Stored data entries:
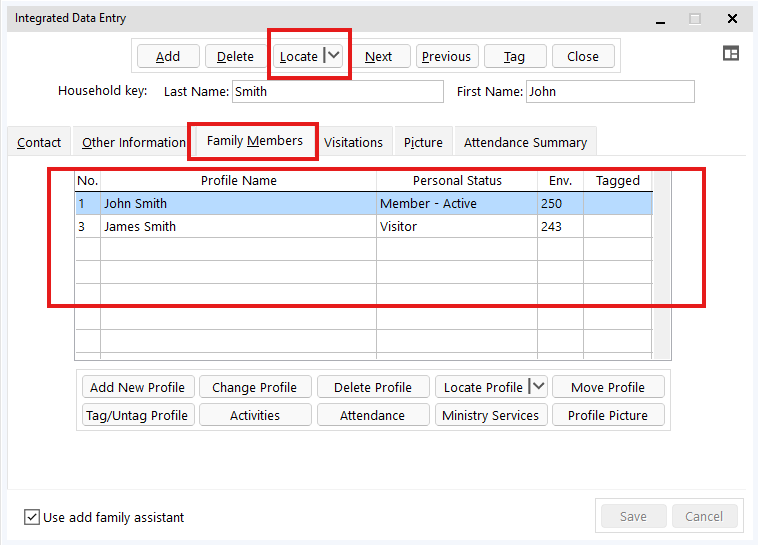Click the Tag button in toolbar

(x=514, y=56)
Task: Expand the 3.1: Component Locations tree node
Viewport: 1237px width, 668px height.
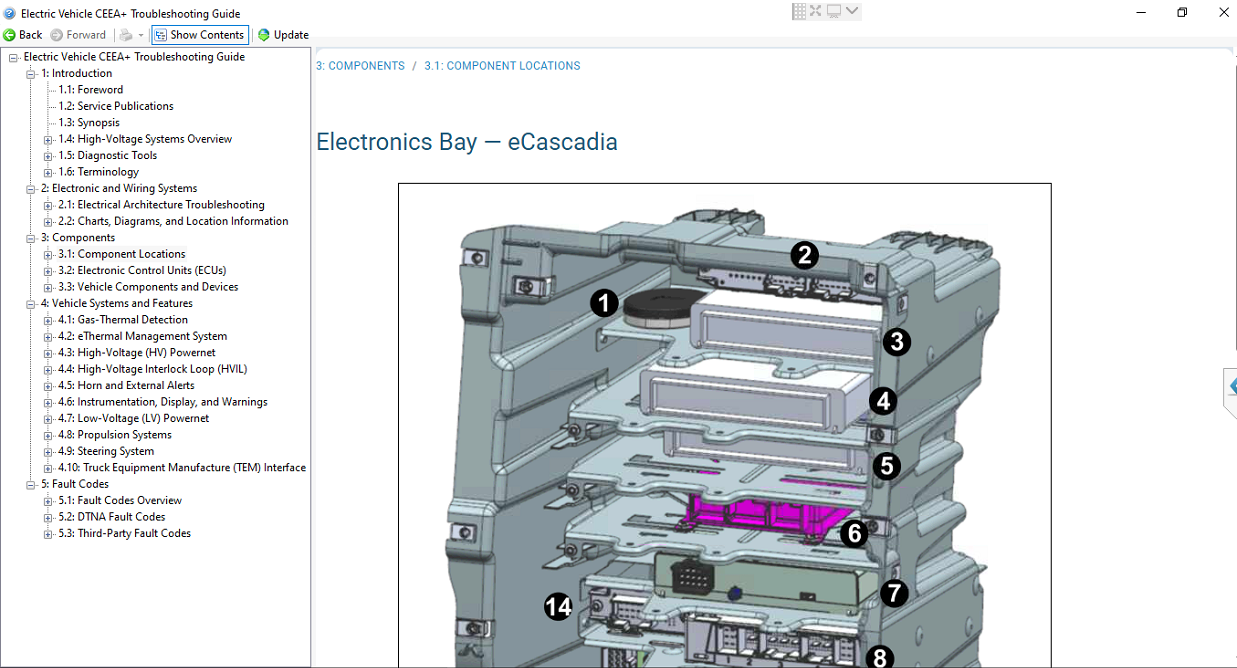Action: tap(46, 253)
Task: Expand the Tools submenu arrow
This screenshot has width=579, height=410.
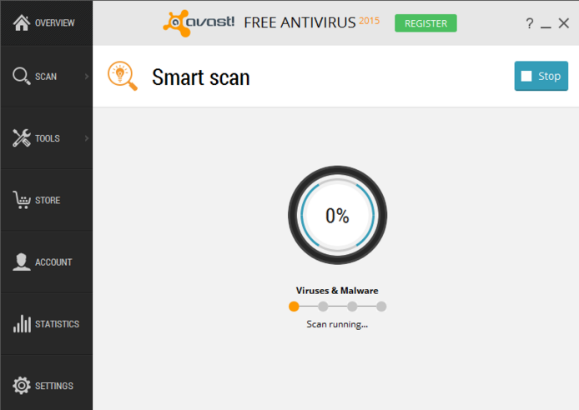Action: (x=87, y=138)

TRY IT: From the line containing "Task: Expand the 3.1: Component" through the last line of the records above, reproduce every line exactly, leaving out the pictures.

COMPLETED EXERCISE:
Task: Expand the 3.1: Component Locations tree node
Viewport: 1237px width, 668px height.
Action: tap(46, 253)
Task: Expand the Tools submenu arrow
This screenshot has width=579, height=410.
Action: (x=87, y=138)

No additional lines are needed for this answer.